A new study from LeanIn.Org and McKinsey & Company finds that “women leaders are leaving their companies at the highest rate in years, and the gap between women and men leaders leaving is the largest we’ve ever seen. To put the scale of the problem in perspective: For every woman at the director level who gets promoted to the next level, two women directors are choosing to leave their company.”

Why is the situation so dire? The study finds that the pandemic has changed what women want from their employers, and the importance of career opportunities, flexibility, employee well-being, and diversity, equity, and inclusion has increased significantly. 

In other words, women aren’t willing to tolerate a company not living all of the wonderful values it so proudly displays in the lobby and on its website.

None of this should come as a surprise, as numerous studies portended this issue. For example, the Leadership IQ study, “Why Company Values Are Falling Short,” revealed that employees are roughly 200% more engaged when a company actually lives its values. And sadly, the majority of organizations are not living their values: Only 24% of organizations have detailed which specific behaviors are necessary to live their company values, and only 33% of people believe that their direct manager holds people accountable to those values.

It’s not just corporate values where we see problems. From the online test “What’s Your Organizational Culture?,” we know that more than a quarter of leaders want an Enterprising culture. That culture is a meritocracy where the best idea always wins regardless of status or tenure, and creativity and intelligence are valued. Yet only a tenth of leaders actually work in such an organization. Nearly twice as many work in Hierarchical cultures, where hierarchies and tradition reign, and where people value and compete for power.

As noted above, the LeanIn and McKinsey study found that flexibility was very important to women leaders.
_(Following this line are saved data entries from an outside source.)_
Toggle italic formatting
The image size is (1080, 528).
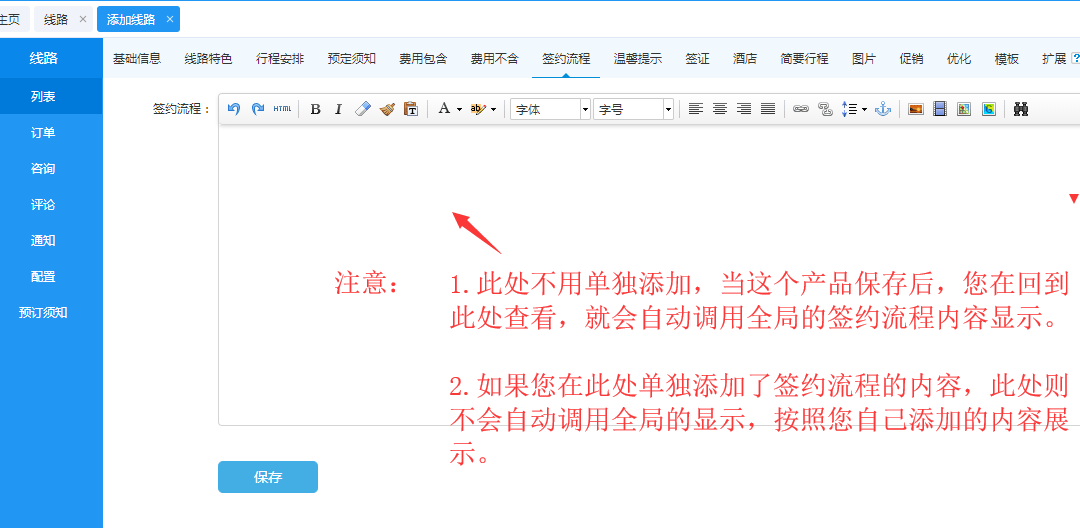tap(338, 109)
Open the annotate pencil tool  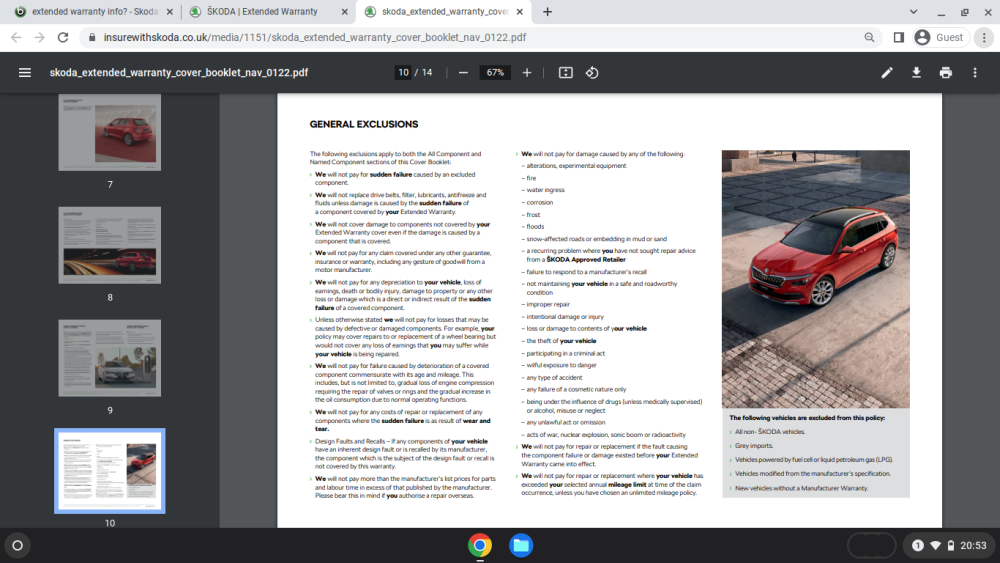pyautogui.click(x=887, y=73)
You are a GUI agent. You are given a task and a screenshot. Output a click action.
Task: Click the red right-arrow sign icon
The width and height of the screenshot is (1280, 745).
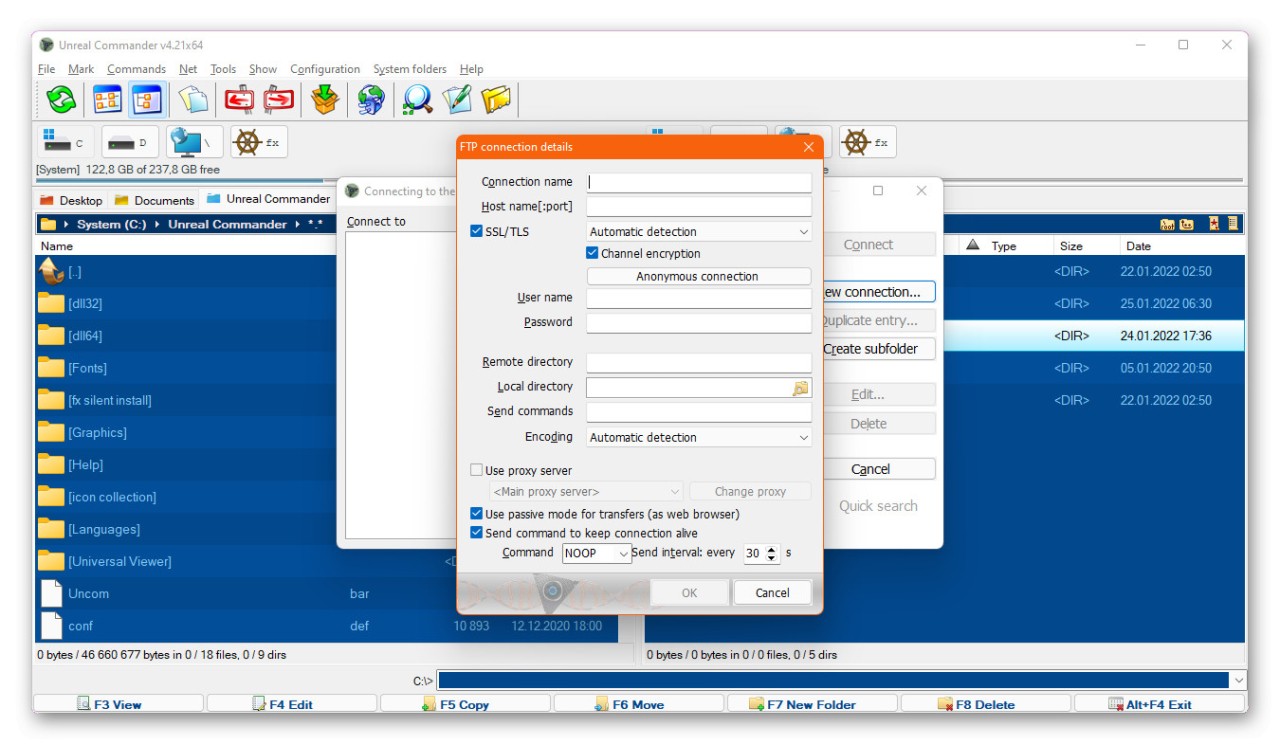[x=278, y=99]
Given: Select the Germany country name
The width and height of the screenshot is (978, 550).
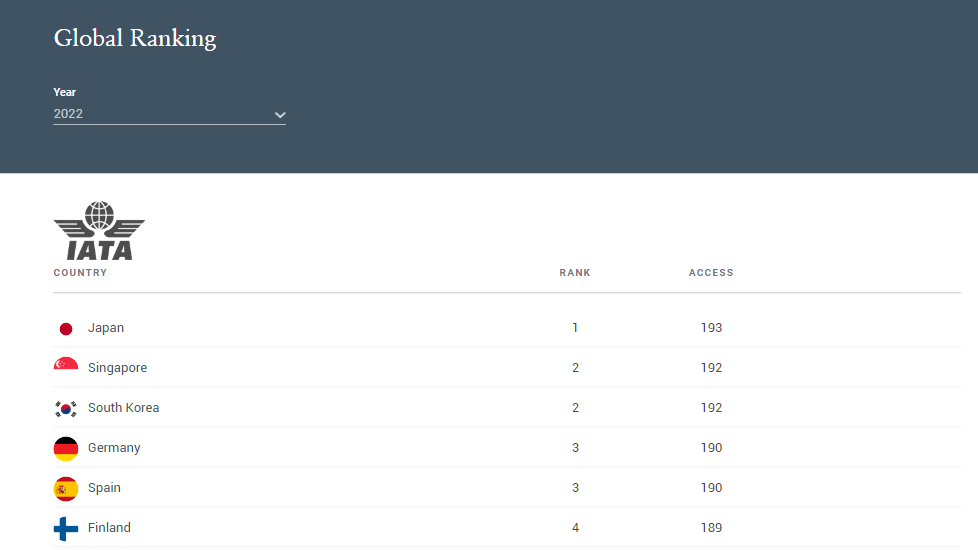Looking at the screenshot, I should [x=114, y=448].
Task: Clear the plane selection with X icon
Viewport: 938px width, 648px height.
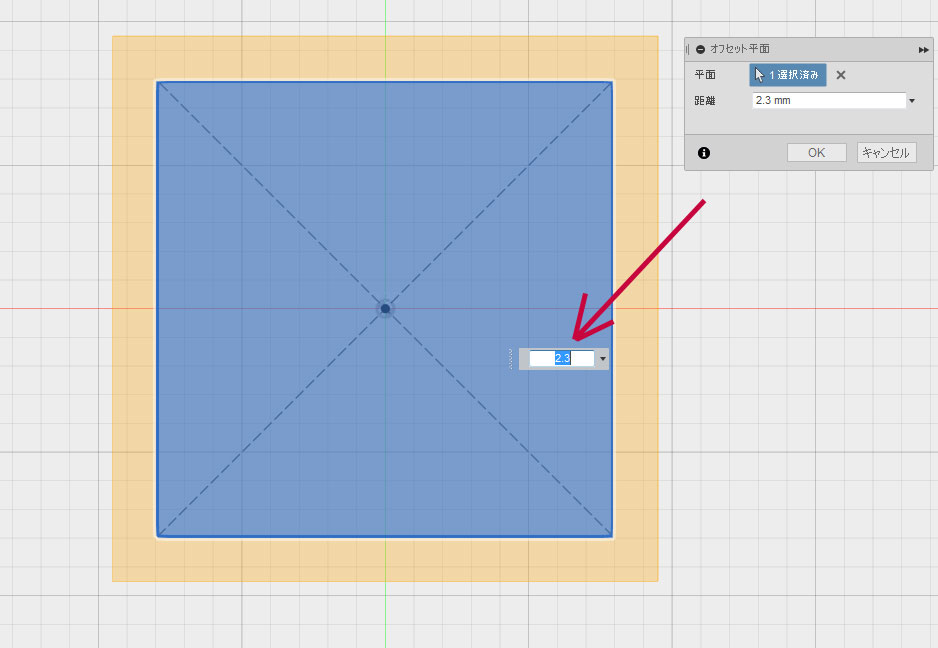Action: point(841,75)
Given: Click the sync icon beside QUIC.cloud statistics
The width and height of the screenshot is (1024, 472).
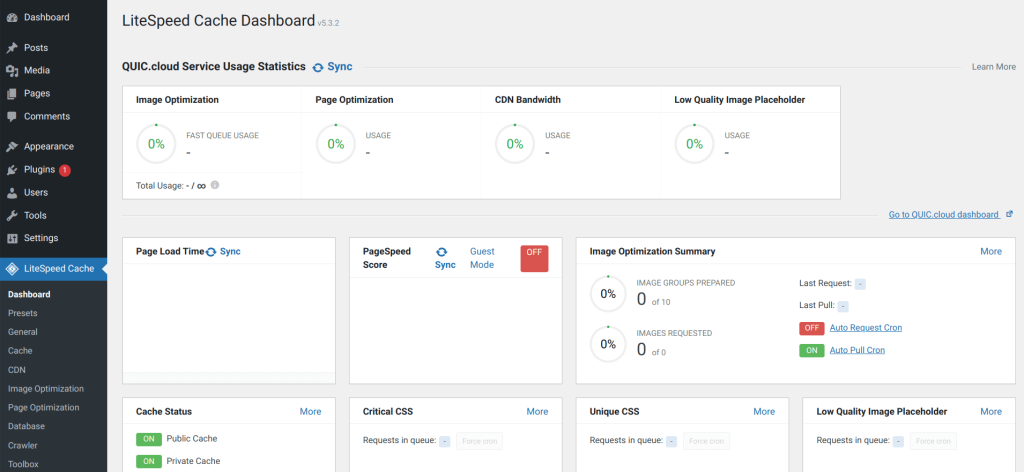Looking at the screenshot, I should coord(318,67).
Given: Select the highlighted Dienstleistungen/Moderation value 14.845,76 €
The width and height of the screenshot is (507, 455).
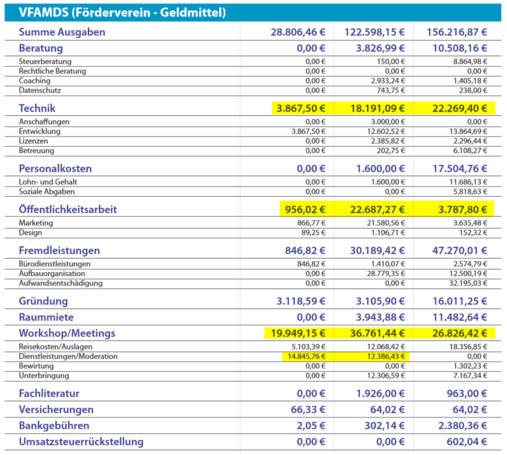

It found that only “1 in 10 women wants to work mostly on-site, and many women point to remote and hybrid work options as one of their top reasons for joining or staying with an organization.” In a Hierarchical culture, where hierarchies and tradition are of paramount importance, companies are far less likely to embrace the flexibility that women leaders so clearly desire.
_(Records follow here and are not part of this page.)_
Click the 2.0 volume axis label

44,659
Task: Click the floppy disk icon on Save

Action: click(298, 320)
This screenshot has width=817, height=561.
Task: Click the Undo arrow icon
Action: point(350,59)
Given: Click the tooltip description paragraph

Furthermore, as LeanIn notes in the report, “In many companies, however, they [women] experience microaggressions that undermine their authority and signal that it will be harder for them to advance.” The (often) white executives making decisions about working remotely have probably never experienced someone mistaking them for a junior employee or taking credit for their work, let alone the myriad sexist and racist comments so often heard by marginalized groups. 
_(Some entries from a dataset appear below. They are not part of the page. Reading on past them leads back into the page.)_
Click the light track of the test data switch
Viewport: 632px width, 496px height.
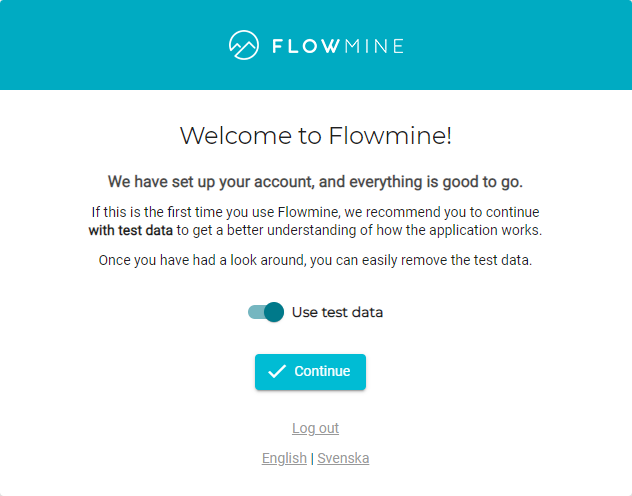[x=256, y=312]
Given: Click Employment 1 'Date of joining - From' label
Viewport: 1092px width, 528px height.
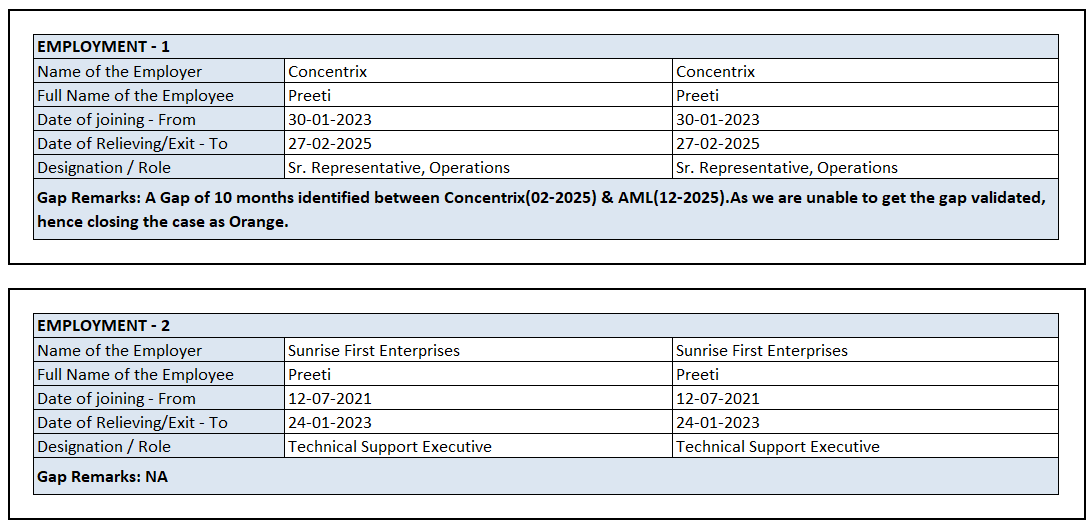Looking at the screenshot, I should point(117,119).
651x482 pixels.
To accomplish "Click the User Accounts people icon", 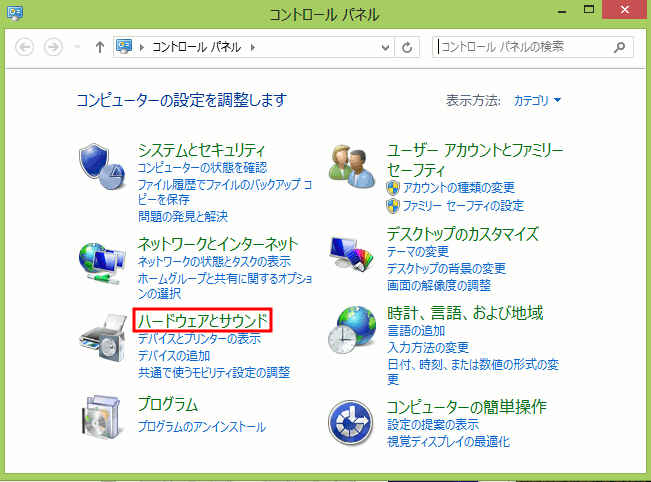I will (351, 161).
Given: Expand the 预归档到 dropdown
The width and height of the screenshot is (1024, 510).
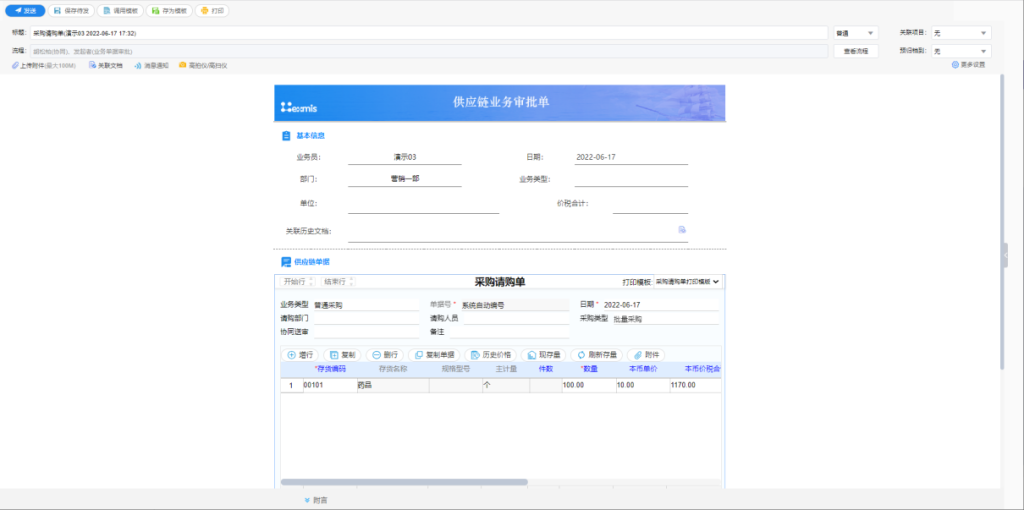Looking at the screenshot, I should click(960, 51).
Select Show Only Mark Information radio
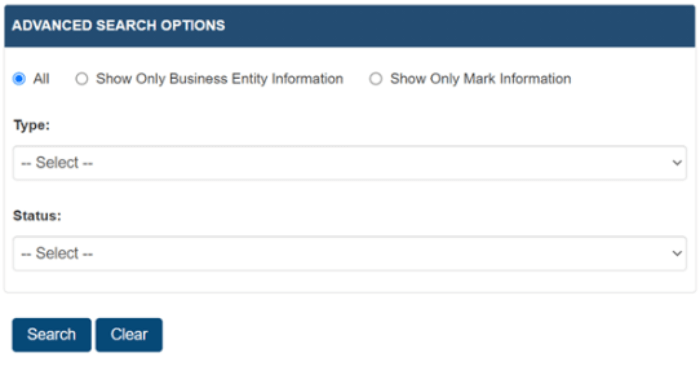The image size is (700, 375). pos(375,79)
In a Leadership IQ study on workplace discrimination, we learned that only 23% of women say that if they reported concerns about discrimination in the workplace, top leadership would always take meaningful corrective action. (Meanwhile, only 13% of Black employees feel that they can always report concerns about discrimination in the workplace without causing problems for themselves.)

While it’s easy to postulate about the benefits and costs of working remotely in a vacuum, it’s much tougher to accurately take the perspective of the people who might prefer that mode of working. As cited in the book The Deadly Sins Of Employee Retention, the frustrations that people face are far more impactful than any motivators they may experience.So, if your women leaders are being regularly discounted and ignored, no amount of diversity initiatives will offset their frustrations.

Therefore, when you’re trying to recruit more women leaders into your company, no pitch you give will offset the reality of the working environment. Your culture, values, etc., will far outweigh any pitch on your career site. So if you’re going to expend your political capital anywhere, changing the actual workplace will yield far better returns than any career-website window dressing.